Dance faculty stage "La Bayadère"in Argentina
The iconic classical Russian ballet “La Bayadère” will come to the famed Teatro Colón in Buenos Aires, Argentina, in November with staging by School of Dance Dean Susan Jaffe and Assistant Professor Laura Martin. Opportunities to stage a ballet internationally are considered rare and an honor.
Prima ballerina Natalia Makarova approached Jaffe with her request to stage. Makarova coached the University of North Carolina School of the Arts dancers in Act II of La Bayadère (Kingdom of the Shades),” which was presented at the 2016 Spring Dance concert.
“Natalia was so complimentary,” Jaffe says. “When she asked me she said she believed I was one of the only ones left who understood how to stage these classical ballets. She knows I understand the style very well. I said I could only do it if Laura could share it with me because I just don’t have the time to do all of it. Natalia was very agreeable.”
The ballet has roughly 2-1/2 hours of choreography that includes large group dances, soloists, principals and many characters. When you stage a ballet, you are given the counts, the style, choreography, the emotional intention, and musicality that make up the work. You teach the dancers not only all of those pieces but also the character they are portraying.
Only the trusted ballet masters are being asked to do staging. Laura is so good at staging Corps work and ballets. Laura is precise. She is clean. The dancers know what they are doing stylistically and count-wise. She is a very thorough stager, and I trust her completely.
Susan Jaffe, Dean of the School of Dance
Martin danced in the Corps de Ballet in“La Bayadère” for several years while both she and Jaffe were at American Ballet Theatre (ABT). Martin has danced all the female parts in the Corps. She knows her stuff.
“It was fun and it was huge for me,” Martin says. “I was honored to be asked or to be allowed to do this.”
The Teatro Colón, similar to New York’s Metropolitan Opera, is a large complex with several underground levels. The studio where Martin and Jaffe worked was as big as the actual stage and included an orchestra pit. The days there were spent working with the dancers for up to five hours. An interpreter was available to help, but being able to verbally communicate is apparently not a huge obstacle in dance.
“It’s music. It’s ballet. There is a universal language,” Martin says. “The difficulties (being where Spanish is spoken) were in the coaching when you were trying to express a different quality or what you wanted them to be thinking. As far as the vocabulary, we knew the same language because ballet is in French.”
Martin spent 2-1/2 weeks early in the fall semester to teach and coach the 48 members of the Corps and numerous supernumeraries. Jaffe flew in later to stage the principals, soloists and main characters. They overlapped for one day but kept in contact through email. Jaffe also spent about 2-1/2 weeks before overlapping with Makarova for one day as Makarova took over the remaining coaching on the ballet.

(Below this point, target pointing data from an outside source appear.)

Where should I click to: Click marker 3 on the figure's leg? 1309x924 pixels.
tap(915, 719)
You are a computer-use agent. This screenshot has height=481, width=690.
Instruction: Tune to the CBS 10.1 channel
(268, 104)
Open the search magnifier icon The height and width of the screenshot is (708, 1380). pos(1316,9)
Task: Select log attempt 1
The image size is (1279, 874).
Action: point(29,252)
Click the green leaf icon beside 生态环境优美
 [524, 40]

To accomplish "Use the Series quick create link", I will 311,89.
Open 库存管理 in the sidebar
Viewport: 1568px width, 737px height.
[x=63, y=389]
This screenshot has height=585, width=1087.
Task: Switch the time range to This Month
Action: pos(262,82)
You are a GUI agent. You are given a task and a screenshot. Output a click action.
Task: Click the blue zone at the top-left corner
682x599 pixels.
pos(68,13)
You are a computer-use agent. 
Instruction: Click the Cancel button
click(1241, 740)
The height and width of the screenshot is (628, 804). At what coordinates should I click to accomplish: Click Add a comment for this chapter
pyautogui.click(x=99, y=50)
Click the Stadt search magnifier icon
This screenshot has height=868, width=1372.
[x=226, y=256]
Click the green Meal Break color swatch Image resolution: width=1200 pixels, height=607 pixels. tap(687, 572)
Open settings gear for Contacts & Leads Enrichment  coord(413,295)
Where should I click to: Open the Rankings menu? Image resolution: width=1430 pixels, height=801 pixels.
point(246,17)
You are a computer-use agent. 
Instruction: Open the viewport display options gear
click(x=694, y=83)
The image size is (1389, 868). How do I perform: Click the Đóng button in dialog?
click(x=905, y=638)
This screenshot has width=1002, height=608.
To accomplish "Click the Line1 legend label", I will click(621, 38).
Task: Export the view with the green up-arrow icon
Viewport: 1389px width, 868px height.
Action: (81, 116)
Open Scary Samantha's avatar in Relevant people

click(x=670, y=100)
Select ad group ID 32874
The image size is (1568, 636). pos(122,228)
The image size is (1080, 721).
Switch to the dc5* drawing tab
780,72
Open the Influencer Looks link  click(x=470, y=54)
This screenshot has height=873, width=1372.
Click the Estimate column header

Staging is not only teaching the dance, but coaching and correcting. Sometimes though, Martin says she would let the dancers do sections of the dance just to help build their stamina before making corrections. For most of the dancers of the Permanent Ballet of the Teatro Colón, “La Bayadère” was new, and those who had danced it before may have danced one of the several versions that exist.
On the day the two overlapped, Martin showed Jaffe how far along the sections of the ballet had come.
“When Susan comes in to coach, it’s incredible because she was a principal for 22 years.” Martin says, “She was coached in a way that is completely different from the way the Corps is coached. If I were to stage this ballet again, there are certain dances that I have more to give just on hearing how she was coaching.”
Martin said it is good to work with professional dancers even though staging is a large part of her job at UNCSA. You can see the results of her staging in “The Nutcracker,” Winter Dance, Spring Dance and repertory performances each year.
“I’ll stage any dance anybody asks me – really,” Martin says. “UNCSA is a great place to learn how to stage and I can grow in the area of staging for professionals.”
Getting to stage internationally is usually done through word of mouth, Jaffe explained. For Martin, staging internationally in the future looks promising.
“Only the trusted ballet masters are being asked to do staging,” Jaffe says. “Laura is so good at staging Corps work and ballets. Laura is precise. She is clean. The dancers know what they are doing stylistically and count-wise. She is a very thorough stager, and I trust her completely.”